Experience
How do we learn best? From our successes or failures?
Personally, I’ve always learned from getting something wrong, then reflecting on it.
That’s why I’ve always been a bit of a gambler.
I like to take a controlled risk. Way back when I was a scrappy digital marketer, managing ad budgets at Bath & Body Works or wrangling wild concepts for tech startups in NYC, I clung to a simple principle:
80% of the spend on proven winners, and 20% on big bets.
I don’t know where I learned this principle. I just know that it has worked for me.
20% put towards new risky campaigns or ideas, felt a bit like wearing a safety harness while still bungee-jumping off a cliff – thrilling, but not entirely reckless.
That lesson from 25 years back stuck with me: real success demands that we invest a slice of our budget in ventures into uncharted territory.
Fast-forward to today, as a founder of a 150-person digital agency, I’m shocked to see this principle vanish.
Marketers seem reluctant to gamble even the smallest fraction on new ideas.
Maybe it’s the fear of having to explain a “wasted” budget line, or the pressure to report safe numbers.
But if we don’t treat our budgets like an investment portfolio, how will we discover the next big breakthrough?

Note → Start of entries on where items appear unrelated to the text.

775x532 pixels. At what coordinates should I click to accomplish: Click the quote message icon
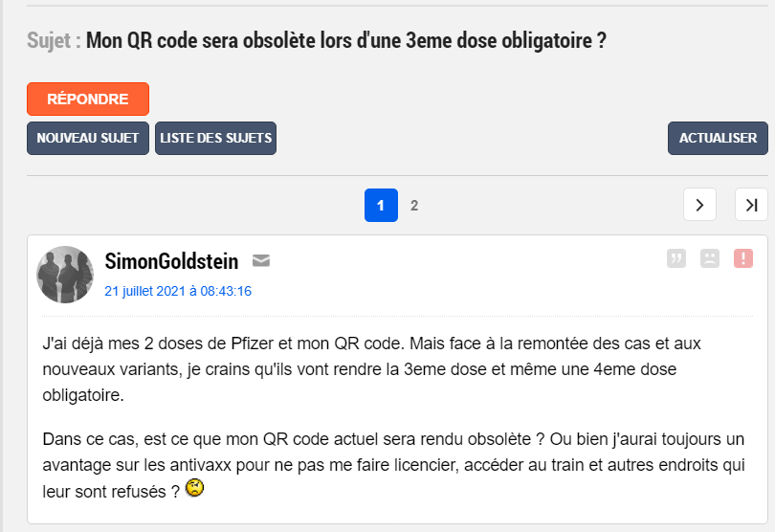pyautogui.click(x=676, y=258)
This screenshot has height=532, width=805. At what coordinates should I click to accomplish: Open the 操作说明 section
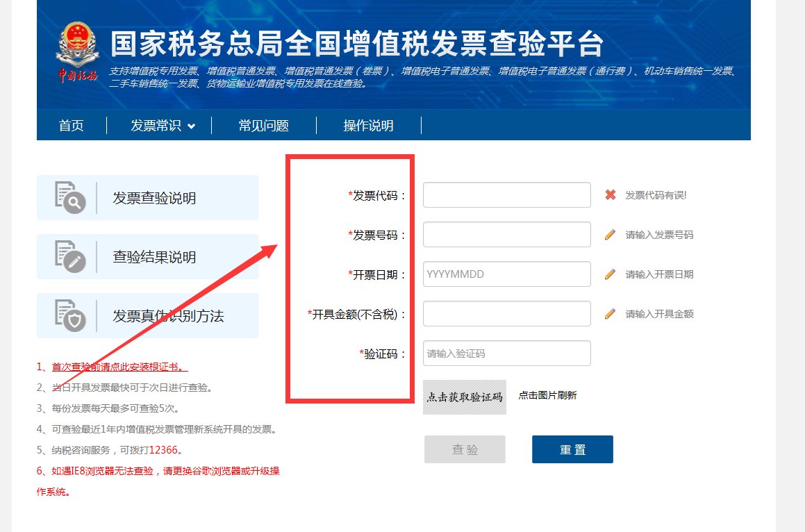(x=369, y=126)
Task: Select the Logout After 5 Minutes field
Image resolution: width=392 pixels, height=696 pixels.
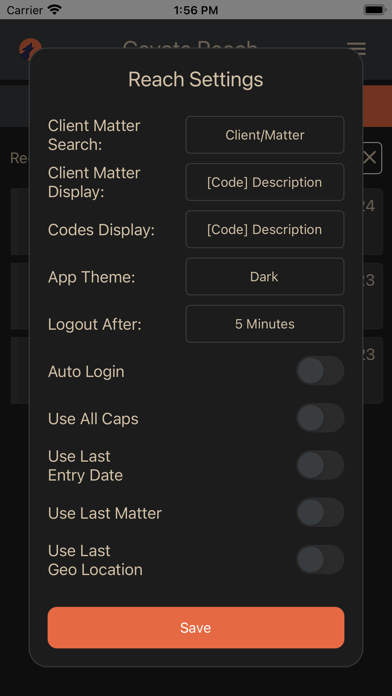Action: click(x=265, y=324)
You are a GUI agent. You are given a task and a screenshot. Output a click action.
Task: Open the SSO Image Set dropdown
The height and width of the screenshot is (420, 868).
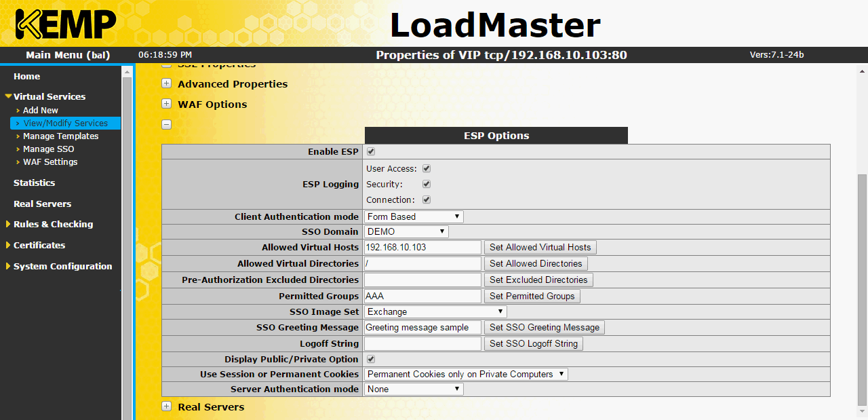(x=435, y=312)
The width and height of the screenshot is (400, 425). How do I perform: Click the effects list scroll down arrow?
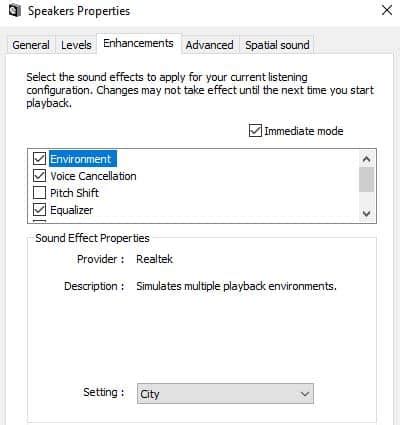(366, 213)
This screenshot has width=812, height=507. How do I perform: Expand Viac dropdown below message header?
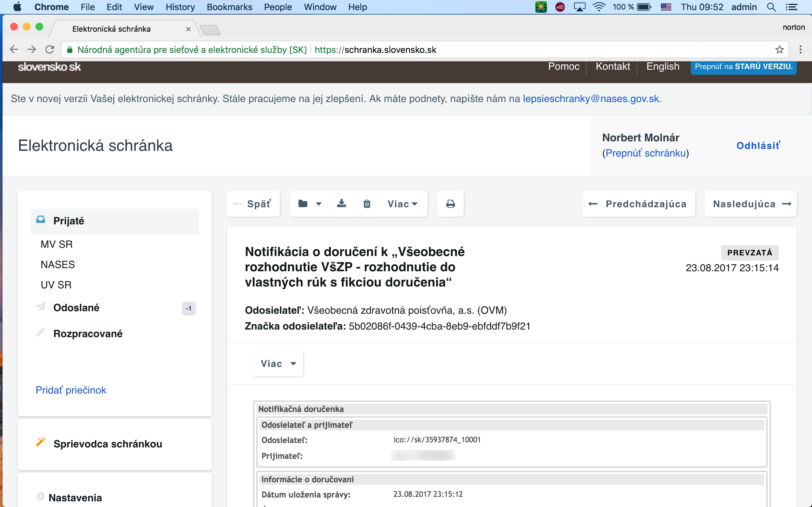pos(278,363)
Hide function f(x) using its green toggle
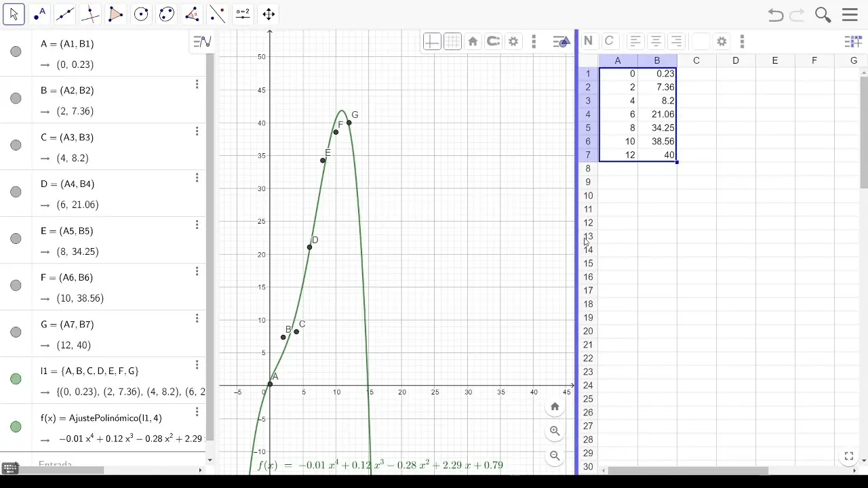Screen dimensions: 868x488 click(x=16, y=426)
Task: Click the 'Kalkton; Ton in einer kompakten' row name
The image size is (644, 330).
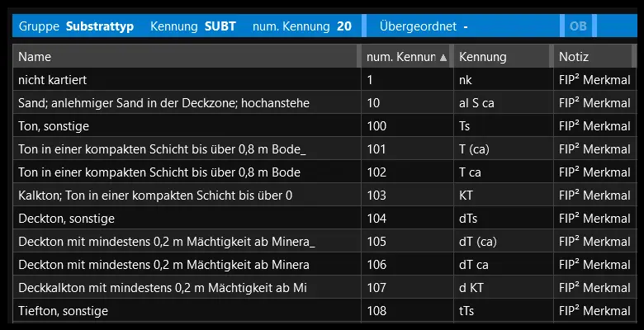Action: coord(155,196)
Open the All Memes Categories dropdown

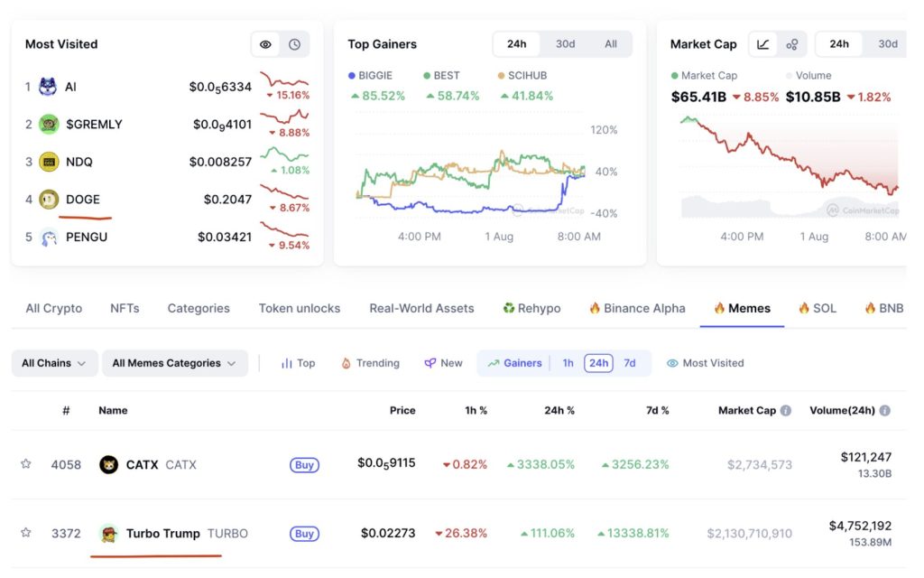coord(175,363)
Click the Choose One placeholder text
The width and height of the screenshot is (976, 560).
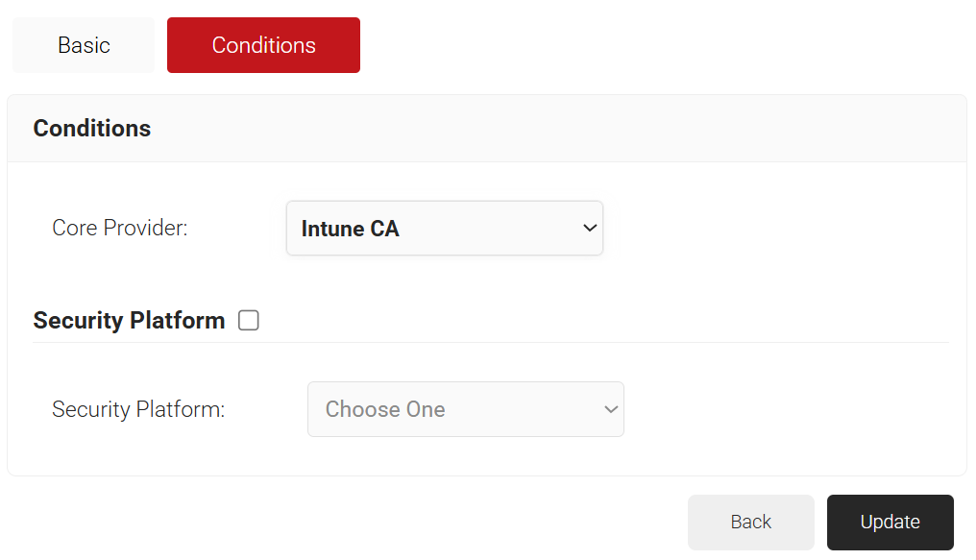(x=385, y=409)
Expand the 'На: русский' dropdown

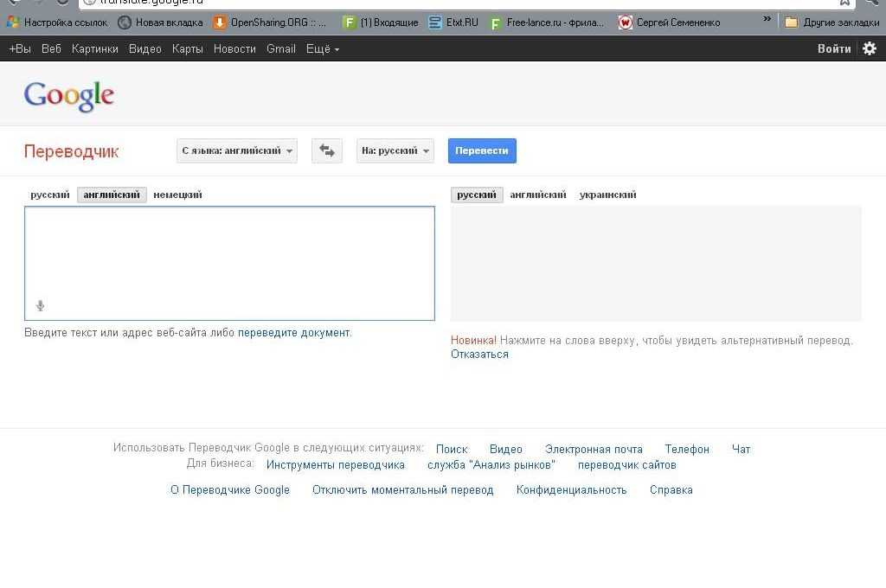click(395, 150)
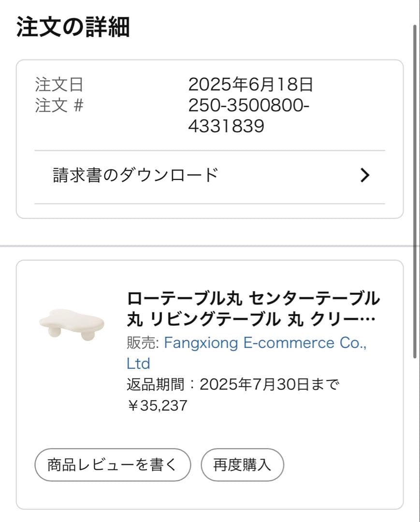Viewport: 420px width, 522px height.
Task: Click the thin line above the invoice row
Action: pos(210,151)
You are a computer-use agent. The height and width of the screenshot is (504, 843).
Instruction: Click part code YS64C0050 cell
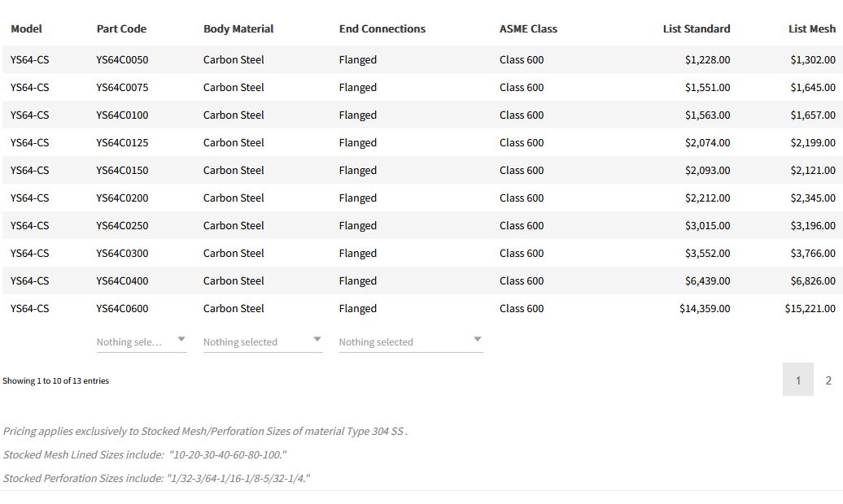tap(122, 59)
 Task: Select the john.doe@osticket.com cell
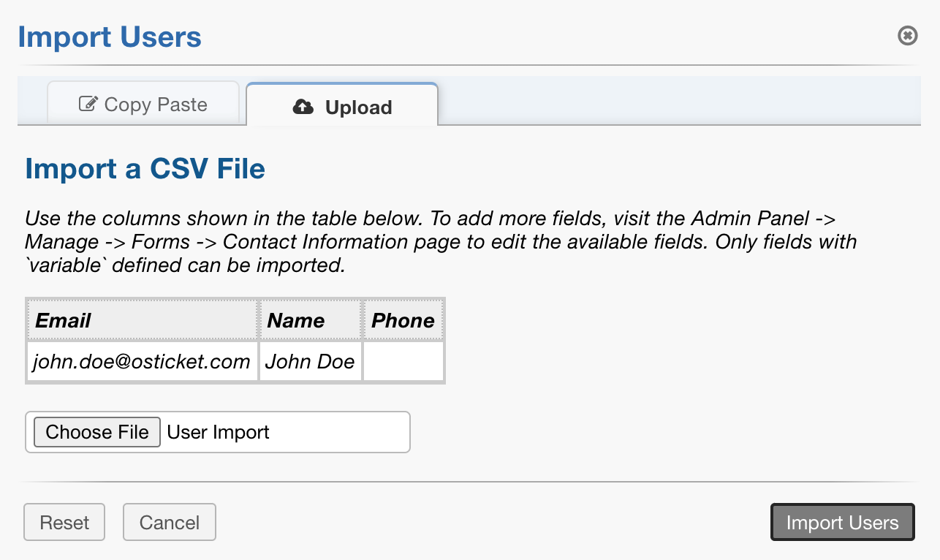[142, 361]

Which begs the question: what’s holding us back from taking big bold risks, today? Is risk extinct now?
Reflection
Digital marketing, much like life, rewards those who step off the well-trodden path.
A bit dramatic? Maybe.
But if we forever rely on safe bets, we’re basically the investment equivalent of keeping our money under the mattress – no chance for growth, no heartbreak, but … zero upside!
I get that not every marketer, or every boss, craves the thrill of a big, hairy bet.
But if we learn so much more from mistakes than we do from successes, then we need to program them in. That means taking controlled risks whenever we get the chance.
In truth, I’m still figuring out how to balance caution with ambition. Some days, I’m the confident risk-taker, other days, I’m wearing body armor under my hoodie because I’m terrified of messing up…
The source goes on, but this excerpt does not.